Nel dettaglio, le complesse investigazioni, condotte mediante tradizionali servizi di pedinamento, intercettazioni telefoniche ed ambientali, analisi delle movimentazioni finanziarie, hanno consentito di ricostruire il modus operandi degli indagati rilevando che le sostanze dopanti, una volta illecitamente importate dall’estero in Italia, venivano commercializzate su tutto il territorio nazionale attraverso ignari corrieri all’interno di plichi anonimi o recanti intestatari fittizi, per essere poi destinate a sportivi e atleti che le assumevano per migliorare le proprie prestazioni in occasione delle gare agonistiche di livello sia nazionale che internazionale, cui partecipavano dopo aver seguito il “metodo” di preparazione fisica prescritto dai principali indagati, leader dei rispettivi “team”.

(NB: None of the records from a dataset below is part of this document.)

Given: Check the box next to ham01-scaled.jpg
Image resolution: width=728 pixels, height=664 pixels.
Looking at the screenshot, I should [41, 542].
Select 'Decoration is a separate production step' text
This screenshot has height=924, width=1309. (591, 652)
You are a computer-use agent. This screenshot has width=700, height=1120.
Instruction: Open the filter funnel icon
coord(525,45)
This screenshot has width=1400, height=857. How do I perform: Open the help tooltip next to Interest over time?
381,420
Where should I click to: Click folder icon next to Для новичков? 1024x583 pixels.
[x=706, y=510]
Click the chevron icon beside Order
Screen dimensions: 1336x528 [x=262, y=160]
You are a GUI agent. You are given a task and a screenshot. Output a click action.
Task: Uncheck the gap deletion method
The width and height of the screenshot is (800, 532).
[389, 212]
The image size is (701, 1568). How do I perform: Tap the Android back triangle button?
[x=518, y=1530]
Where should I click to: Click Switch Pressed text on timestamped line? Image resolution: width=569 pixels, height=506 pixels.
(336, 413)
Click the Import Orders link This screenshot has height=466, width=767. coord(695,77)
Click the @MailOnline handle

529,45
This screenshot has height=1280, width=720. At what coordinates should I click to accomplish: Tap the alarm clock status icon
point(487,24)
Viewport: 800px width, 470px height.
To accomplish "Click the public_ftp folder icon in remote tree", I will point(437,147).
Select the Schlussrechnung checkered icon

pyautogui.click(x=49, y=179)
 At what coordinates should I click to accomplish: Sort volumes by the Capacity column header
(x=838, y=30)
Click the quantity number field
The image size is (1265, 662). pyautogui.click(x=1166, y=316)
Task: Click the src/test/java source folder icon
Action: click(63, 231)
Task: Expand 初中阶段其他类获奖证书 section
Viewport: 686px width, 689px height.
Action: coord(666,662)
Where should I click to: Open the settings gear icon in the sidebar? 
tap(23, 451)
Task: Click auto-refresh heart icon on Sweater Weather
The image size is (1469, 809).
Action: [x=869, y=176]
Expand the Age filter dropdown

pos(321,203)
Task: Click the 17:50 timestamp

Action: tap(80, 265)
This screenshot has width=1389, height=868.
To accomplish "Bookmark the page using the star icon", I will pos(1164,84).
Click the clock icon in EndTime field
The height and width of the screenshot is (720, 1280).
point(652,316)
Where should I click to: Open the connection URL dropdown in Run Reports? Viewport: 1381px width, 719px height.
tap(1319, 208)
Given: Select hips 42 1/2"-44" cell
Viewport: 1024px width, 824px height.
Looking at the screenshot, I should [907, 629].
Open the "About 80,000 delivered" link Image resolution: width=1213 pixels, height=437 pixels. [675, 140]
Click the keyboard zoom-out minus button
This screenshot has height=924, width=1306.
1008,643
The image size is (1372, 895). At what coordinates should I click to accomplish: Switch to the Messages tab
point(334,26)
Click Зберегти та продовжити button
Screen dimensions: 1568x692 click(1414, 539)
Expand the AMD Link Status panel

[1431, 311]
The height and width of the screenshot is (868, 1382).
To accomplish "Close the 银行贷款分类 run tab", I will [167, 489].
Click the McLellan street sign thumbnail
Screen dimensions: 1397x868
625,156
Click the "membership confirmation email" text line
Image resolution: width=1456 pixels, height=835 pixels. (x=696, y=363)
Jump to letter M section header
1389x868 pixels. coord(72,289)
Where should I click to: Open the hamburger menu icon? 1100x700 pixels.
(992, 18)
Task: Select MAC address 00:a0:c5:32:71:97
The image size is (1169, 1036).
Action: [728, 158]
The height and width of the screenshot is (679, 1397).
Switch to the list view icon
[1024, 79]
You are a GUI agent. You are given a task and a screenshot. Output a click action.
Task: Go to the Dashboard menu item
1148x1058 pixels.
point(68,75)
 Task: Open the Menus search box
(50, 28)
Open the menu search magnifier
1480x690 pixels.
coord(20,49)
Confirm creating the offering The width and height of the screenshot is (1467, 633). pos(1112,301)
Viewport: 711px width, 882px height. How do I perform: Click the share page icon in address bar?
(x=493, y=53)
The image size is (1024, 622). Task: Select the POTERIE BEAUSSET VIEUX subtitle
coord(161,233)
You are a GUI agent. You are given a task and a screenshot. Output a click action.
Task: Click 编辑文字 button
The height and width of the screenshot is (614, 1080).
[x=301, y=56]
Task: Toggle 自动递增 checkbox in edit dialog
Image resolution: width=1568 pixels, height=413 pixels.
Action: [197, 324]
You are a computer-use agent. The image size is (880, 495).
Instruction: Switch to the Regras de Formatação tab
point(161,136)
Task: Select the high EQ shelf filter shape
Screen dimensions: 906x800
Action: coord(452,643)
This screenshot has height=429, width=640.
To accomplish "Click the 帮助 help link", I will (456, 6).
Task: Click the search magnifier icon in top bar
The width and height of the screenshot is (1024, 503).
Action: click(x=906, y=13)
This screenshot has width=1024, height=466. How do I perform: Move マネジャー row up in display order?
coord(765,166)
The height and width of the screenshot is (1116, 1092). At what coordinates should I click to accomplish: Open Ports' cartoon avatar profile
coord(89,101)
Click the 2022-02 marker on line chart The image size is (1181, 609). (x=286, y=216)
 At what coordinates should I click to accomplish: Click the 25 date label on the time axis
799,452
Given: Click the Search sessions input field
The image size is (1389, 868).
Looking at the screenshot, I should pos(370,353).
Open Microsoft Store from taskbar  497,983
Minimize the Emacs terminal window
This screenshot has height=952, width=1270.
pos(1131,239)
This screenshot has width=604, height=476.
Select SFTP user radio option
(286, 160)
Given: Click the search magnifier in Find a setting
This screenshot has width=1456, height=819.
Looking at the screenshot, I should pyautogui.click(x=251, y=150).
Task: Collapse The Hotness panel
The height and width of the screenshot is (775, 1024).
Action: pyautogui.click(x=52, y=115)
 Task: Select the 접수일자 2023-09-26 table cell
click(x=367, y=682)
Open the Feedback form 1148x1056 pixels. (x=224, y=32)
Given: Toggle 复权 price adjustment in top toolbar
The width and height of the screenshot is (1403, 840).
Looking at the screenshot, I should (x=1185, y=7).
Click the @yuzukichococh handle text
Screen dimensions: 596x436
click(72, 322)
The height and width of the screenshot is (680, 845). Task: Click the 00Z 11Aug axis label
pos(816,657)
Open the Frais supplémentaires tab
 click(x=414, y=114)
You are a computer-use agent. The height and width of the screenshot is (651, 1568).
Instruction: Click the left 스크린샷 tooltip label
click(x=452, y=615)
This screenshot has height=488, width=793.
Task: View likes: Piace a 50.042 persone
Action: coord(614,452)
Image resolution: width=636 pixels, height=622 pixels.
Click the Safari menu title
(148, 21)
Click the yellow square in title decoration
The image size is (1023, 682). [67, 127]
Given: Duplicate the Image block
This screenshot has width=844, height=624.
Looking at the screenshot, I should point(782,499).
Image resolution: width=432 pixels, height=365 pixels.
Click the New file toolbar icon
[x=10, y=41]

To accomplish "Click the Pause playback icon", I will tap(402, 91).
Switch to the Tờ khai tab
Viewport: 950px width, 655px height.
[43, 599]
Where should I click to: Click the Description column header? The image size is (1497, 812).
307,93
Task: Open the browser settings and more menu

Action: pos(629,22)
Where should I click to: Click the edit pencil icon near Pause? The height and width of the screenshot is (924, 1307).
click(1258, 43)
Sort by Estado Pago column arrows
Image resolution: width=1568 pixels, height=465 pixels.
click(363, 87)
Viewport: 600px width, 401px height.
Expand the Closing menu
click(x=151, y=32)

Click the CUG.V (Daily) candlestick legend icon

Ingenti le sostanze sottoposte a sequestro nel corso delle indagini e nell’ambito dell’operazione odierna (58 confezioni, 210 fiale, 1722 compresse, 13 blister e 51 dispositivi per l’inoculamento), tutte particolarmente dannose per la salute - sia sotto il profilo medico per la capacità di alterare i regolari processi biologici dell’organismo, sia sotto il profilo psicologico - e dal cui commercio è stato quantificato un ricavo netto di circa 15.000 euro annui per ciascuno dei tre soggetti sottoposti agli arresti domiciliari.